First, the spread of intrathecally administered local anesthetics may be limited because the capacity of the lumbosacral subarachnoid space and the corresponding CSF volume are large.11 Lacassie et al.6 reported 2 cases of inadequate continuous spinal anesthesia in parturients with Marfan syndrome, and Baghirzada et al.7 described 2 patients with Marfan syndrome with differing severities of dural ectasia undergoing cesarean deliveries under CSEA. In these latter 2 patients, the spread of spinal anesthetics was quite different between the 2 cases due to their varying degrees of dural ectasia. In our patient, despite using intrathecal hyperbaric bupivacaine with the operating table tilted so that the head of the patient was lowered and epidural saline administration, her sensory block level was still not adequate for the surgery.

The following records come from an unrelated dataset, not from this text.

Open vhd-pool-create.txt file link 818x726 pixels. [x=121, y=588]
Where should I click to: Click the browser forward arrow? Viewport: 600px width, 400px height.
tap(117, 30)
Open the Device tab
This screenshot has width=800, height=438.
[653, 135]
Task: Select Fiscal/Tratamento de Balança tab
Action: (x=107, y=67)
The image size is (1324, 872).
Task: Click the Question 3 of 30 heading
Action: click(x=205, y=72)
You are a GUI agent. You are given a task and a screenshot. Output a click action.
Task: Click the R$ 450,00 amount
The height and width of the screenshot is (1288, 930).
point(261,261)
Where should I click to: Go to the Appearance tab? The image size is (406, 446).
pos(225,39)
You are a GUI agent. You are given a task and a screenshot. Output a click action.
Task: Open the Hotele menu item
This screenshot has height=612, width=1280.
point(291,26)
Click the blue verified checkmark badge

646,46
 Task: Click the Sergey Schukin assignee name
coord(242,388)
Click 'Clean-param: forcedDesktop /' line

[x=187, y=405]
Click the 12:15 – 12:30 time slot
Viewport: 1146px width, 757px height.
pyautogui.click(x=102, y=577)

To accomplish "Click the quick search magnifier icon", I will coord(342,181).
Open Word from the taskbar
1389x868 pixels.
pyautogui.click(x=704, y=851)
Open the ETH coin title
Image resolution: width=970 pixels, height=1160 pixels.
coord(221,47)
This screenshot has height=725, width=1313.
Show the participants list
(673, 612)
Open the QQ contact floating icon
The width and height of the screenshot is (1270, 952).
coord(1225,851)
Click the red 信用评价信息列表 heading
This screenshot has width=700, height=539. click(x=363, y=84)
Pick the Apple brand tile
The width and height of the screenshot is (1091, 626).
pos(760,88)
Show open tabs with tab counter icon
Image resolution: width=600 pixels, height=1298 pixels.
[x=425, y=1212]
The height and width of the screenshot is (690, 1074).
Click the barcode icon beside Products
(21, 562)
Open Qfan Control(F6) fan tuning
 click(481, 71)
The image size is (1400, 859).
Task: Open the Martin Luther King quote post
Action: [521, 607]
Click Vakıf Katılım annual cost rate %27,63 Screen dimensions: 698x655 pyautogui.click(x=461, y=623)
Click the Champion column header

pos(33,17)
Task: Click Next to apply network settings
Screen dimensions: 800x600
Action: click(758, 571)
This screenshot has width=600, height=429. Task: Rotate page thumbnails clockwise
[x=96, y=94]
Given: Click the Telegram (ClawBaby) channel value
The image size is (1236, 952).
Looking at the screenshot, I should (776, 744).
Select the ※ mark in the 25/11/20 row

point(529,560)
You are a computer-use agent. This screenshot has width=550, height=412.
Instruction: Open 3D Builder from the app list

Second, the duration of the administered local anesthetic effect might be prolonged because most of the anesthetic remains in the dilated subarachnoid space, especially in the lateral meningoceles. This could be one reason why our patient had hypesthesia below the S1 level for 32 hours after the spinal anesthesia. Because the hypesthesia was still seen 5 hours after the removal of the epidural catheter, we do not believe that it was due to the epidural local anesthetic. Although the duration of local anesthetics is related to their lipid solubility, protein binding, and vascular uptake, stagnation of the CSF circulation might have prevented the anesthetic metabolism.
Third, the histologically fragile dura may contribute to an increased risk for severe and prolonged PDPH. According to Davenport et al.,12 CSF leakage can occur from even minor trauma, unrecognized trauma, or both at the thoracic spine level without dural ectasia. They considered that continuously pulsating CSF was a major etiology of dural injury. Furthermore, it is speculated that the ectatic dura is more vulnerable and difficult to repair once injured. Actually, the severity of PDPH observed in our patient was classified as severe according to Lybecker et al.,13 and the duration was >1 week.
In patients with Marfan syndrome, dural ectasia often starts in their teens and worsens progressively with age.4 Therefore, previously successful spinal anesthesia does not always ensure the success of future anesthesia. This might explain why our patient had different responses to spinal anesthesia in her 2 separate cesarean deliveries.
Based on the above, in planning neuraxial anesthesia for a patient with Marfan syndrome, the possible consequences of lumbosacral dural ectasia should be considered. The severity of dural ectasia can be related to the spread of spinal anesthetics and be assessed by an MRI scan. However, in view of the fact that confirming the severity of dural ectasia does not guarantee the success of neuraxial anesthesia and that it may not be practical to perform an MRI scan before each surgery, when anesthetizing patients with Marfan syndrome it is reasonable to assume the presence of dural ectasia, which is frequently seen in these patients. Although epidural anesthesia appeared to work as predicted with the presence of dural ectasia, the dura is structurally fragile and prone to injury especially at the lower lumbar levels. Therefore, to avoid accidental dural puncture, it might be appropriate to perform epidural anesthesia at a higher lumbar or lower thoracic level rather than via the lower lumbar spine.
In summary, we used CSEA for a cesarean delivery in a patient with Marfan syndrome, who experienced an unexpected clinical course probably due to dural ectasia. Considering the prevalence of dural ectasia in patients with Marfan syndrome, its possible consequences should be considered when planning neuraxial anesthesia.